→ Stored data
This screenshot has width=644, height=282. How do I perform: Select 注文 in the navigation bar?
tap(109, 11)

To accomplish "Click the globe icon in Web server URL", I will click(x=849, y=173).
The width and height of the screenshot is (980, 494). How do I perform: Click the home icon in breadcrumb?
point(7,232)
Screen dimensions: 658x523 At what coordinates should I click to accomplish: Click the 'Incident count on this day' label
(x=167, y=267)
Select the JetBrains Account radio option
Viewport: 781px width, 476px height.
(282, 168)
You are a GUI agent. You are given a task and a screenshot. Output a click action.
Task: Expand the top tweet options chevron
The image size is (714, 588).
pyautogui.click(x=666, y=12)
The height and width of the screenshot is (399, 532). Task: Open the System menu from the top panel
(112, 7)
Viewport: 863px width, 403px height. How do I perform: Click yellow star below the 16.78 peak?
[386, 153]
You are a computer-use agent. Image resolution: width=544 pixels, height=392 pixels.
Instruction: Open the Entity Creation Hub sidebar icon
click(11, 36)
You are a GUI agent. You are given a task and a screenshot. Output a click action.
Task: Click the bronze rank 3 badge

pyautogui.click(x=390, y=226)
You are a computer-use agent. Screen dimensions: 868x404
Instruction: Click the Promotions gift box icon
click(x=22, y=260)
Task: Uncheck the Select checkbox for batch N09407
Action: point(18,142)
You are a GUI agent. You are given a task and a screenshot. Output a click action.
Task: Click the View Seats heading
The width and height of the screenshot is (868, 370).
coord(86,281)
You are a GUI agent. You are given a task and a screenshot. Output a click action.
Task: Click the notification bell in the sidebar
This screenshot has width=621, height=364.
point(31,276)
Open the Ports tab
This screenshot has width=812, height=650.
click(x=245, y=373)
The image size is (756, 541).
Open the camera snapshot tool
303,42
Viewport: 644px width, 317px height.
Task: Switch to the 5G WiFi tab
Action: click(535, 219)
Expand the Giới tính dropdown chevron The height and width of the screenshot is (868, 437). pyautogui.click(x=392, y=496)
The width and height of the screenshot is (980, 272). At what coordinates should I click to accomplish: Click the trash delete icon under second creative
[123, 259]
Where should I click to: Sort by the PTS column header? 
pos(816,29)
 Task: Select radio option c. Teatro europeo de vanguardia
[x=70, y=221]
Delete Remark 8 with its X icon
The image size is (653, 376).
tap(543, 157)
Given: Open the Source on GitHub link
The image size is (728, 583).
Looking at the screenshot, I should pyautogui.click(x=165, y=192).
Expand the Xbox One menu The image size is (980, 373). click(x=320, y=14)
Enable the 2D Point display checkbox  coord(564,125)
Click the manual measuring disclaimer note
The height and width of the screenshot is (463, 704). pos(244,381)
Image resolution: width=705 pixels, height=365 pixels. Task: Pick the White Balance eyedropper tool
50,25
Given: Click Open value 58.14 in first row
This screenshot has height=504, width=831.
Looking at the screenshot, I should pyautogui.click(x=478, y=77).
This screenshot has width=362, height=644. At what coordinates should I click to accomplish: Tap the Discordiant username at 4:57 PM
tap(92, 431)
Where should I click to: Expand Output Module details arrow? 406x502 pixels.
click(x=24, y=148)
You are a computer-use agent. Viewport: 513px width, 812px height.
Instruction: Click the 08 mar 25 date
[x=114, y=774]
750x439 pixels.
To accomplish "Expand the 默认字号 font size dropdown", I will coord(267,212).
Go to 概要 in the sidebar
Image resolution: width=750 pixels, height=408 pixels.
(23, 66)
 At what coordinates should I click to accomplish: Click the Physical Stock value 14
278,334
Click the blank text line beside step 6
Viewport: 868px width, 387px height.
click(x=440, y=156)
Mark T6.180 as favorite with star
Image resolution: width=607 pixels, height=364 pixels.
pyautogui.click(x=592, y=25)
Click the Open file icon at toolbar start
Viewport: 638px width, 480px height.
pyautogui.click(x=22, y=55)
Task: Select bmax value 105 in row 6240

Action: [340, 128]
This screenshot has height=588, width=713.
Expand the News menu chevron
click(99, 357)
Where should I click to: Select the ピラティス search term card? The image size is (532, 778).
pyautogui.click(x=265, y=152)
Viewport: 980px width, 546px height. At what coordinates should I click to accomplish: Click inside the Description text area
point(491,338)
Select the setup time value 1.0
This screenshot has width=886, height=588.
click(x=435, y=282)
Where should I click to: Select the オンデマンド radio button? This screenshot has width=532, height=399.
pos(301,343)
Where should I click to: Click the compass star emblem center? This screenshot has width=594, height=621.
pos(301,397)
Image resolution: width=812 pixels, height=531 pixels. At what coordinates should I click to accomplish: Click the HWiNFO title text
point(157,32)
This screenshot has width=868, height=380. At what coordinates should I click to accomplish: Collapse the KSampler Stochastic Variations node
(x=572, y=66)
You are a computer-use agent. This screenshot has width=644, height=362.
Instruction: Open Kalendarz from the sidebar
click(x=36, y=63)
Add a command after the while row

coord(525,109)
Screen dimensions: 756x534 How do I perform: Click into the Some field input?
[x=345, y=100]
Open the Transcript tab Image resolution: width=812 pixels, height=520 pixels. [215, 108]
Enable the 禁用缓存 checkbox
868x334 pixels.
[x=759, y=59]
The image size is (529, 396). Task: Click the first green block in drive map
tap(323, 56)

→ EXERCISE
Go through the entries and return each line where the word "computer" appears.

→ SOLUTION TO THE EXERCISE
You are a computer-use agent. Image resolution: width=544 pixels, height=392 pixels.
You are a computer-use agent. Screen dimensions: 868x404
You are a computer-use agent. Viewport: 513px width, 812px height.
You are a computer-use agent. This screenshot has width=644, height=362.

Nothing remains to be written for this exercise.